Rechtsextremisten versuchen, ein Klima der Angst zu erzeugen, sie agieren nicht mehr im Verborgenen, sondern versuchen Angst und Schrecken unter denen zu verbreiten, die sich für Toleranz und Demokratie einsetzen. Man kann diese Strategie bei dem abgesagten Auftritt von Konstantin Wecker in Halberstadt erkennen. Es genügen ein Brief der NPD und die angedrohte aktive Teilnahme, und die Bürokratie knickt ein. Aktive Teilnahme der Rechtsextremisten bedeutet Einschüchterung der anderen Teilnehmer, und wenn diese sich nicht einschüchtern lassen, wird zugeschlagen.

(Uwe Leichsenring, NPD: Wo steht das? Zu viele Märchenbücher gelesen!)

Das konnten wir auch im letzten Sommer beobachten, als der Hitlerverehrer, der Abg. Menzel, mit einem Trupp Neonazis eine Veranstaltung von „bürger.courage“ in der Dresdner Neustadt stürmen wollte.

(Klaus-Jürgen Menzel, NPD: Sie verdammter Lügner! – Weitere Zurufe von der NPD)

Waren Sie dort oder nicht? Waren Sie dort mit dem Trupp Neonazis?

(Zurufe von der NPD: Wer hat Steine geworfen? – Weitere Zurufe von der NPD)

Ganz ruhig!

Gleichzeitig gehen Rechtsextreme aber immer mehr dazu über, ihre politischen Ansichten gegenüber denen, die weniger gut informiert sind, zu verstecken, sich politisch neutral zu geben und mit Angeboten wie Wanderungen, Klettergruppen und Spielangeboten immer weiter in die Gesellschaft vorzudringen. In einigen Regionen von Sachsen haben Rechtsextreme die Hoheit nicht nur über die Stammtische.

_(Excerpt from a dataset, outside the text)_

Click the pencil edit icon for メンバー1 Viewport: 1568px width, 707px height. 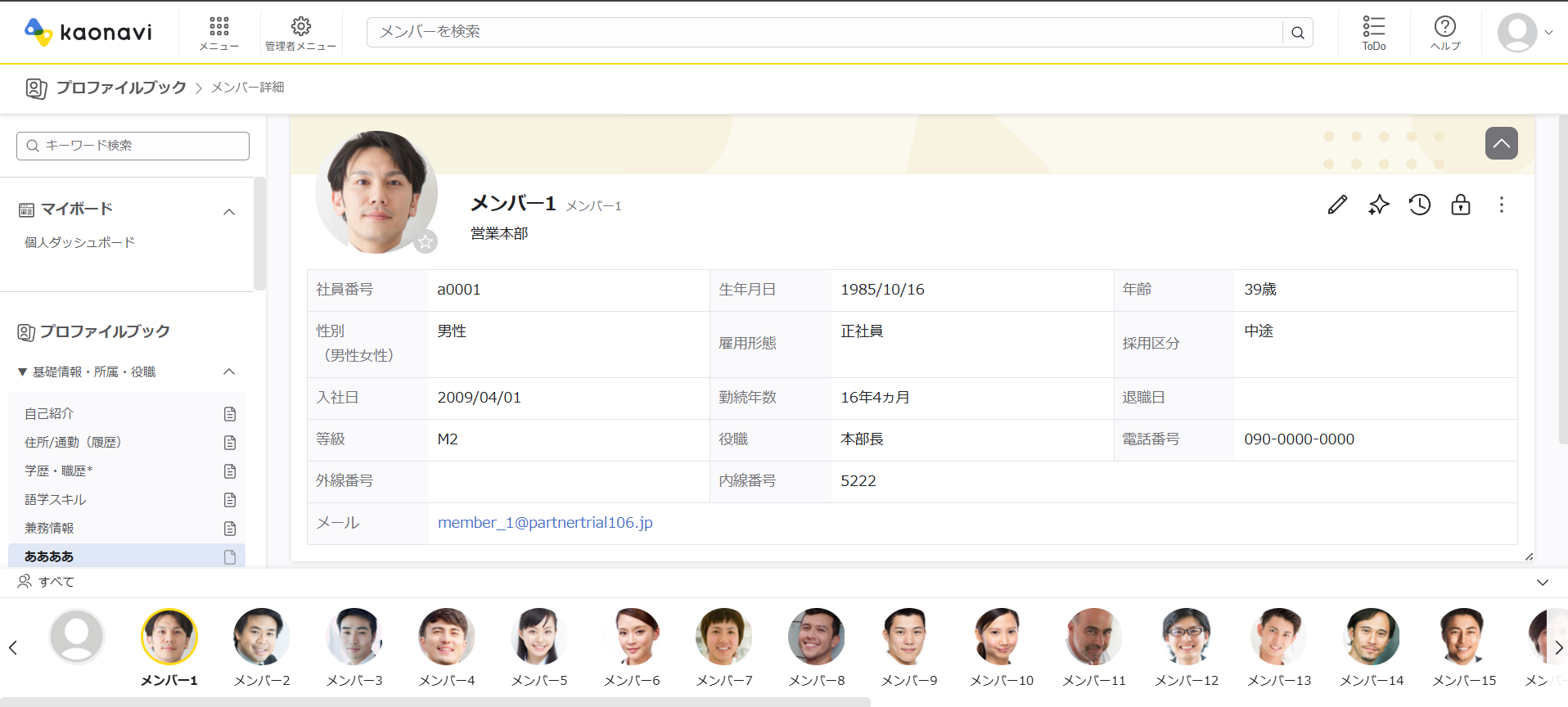1337,205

Es gibt Personen, die anerkannt sind; da wird eine rechtsextreme Einstellung entweder ignoriert oder im Ernstfall sogar akzeptiert.

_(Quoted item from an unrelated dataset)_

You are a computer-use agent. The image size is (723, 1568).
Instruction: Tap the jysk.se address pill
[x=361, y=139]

Alle diese nur kurz angerissenen Probleme können wir nicht durch die Bekämpfung der NPD in diesem Haus lösen. Auch die Gesellschaft – Kollege Schiemann wies darauf hin – muss sich gegen Neonazis und ihre Ideologie wehren.

Dazu gehören die Kirchen. Die vor Kurzem stattgefundene Tagung der Evangelischen Landeskirche zeigt, dass man sich diesem Problem stellt. Das müssen wir unterstützen.

(Beifall bei der SPD, der CDU, der Linksfraktion.PDS, der FDP und den GRÜNEN)

Dazu gehören Sportvereine. Es muss klar gemacht werden: Wer bei den Nazis mitmacht, hat bei uns nichts verloren. Er kann hier kein Mitglied werden.

(Matthias Paul, NPD: Das sind Demokraten! – Alexander Delle, NPD: Ihre Demokratie!)

Das gilt auch für die Feuerwehr. Viele Jugendliche engagieren sich in Jugendfeuerwehren. Auch hier gilt: Es gibt keine wertfreie Jugendarbeit.

(Uwe Leichsenring, NPD: Das ist Faschismus, was du erzählst!)

Ich würde ganz vorsichtig sein! Wer die demokratische Grundordnung infrage stellt und wer Hitler als großen Staatsmann verehrt, der sollte jetzt die Klappe halten!

(Beifall bei der SPD, der CDU, der Linksfraktion.PDS, der FDP und den GRÜNEN)

Stichwort Brücke. Es gehört auch dazu, Zivilcourage zu zeigen.

(Beifall bei der SPD, der CDU, der Linksfraktion.PDS, der FDP und den GRÜNEN – Zurufe von der NPD)

Das muss Sie tief getroffen haben – es ehrt mich.

Dazu gehören Schulen. Es darf sich kein Schulleiter hinter Behörden verschanzen, wenn Veranstaltungen gegen Rechtsextremismus in einer Schule stattfinden sollen.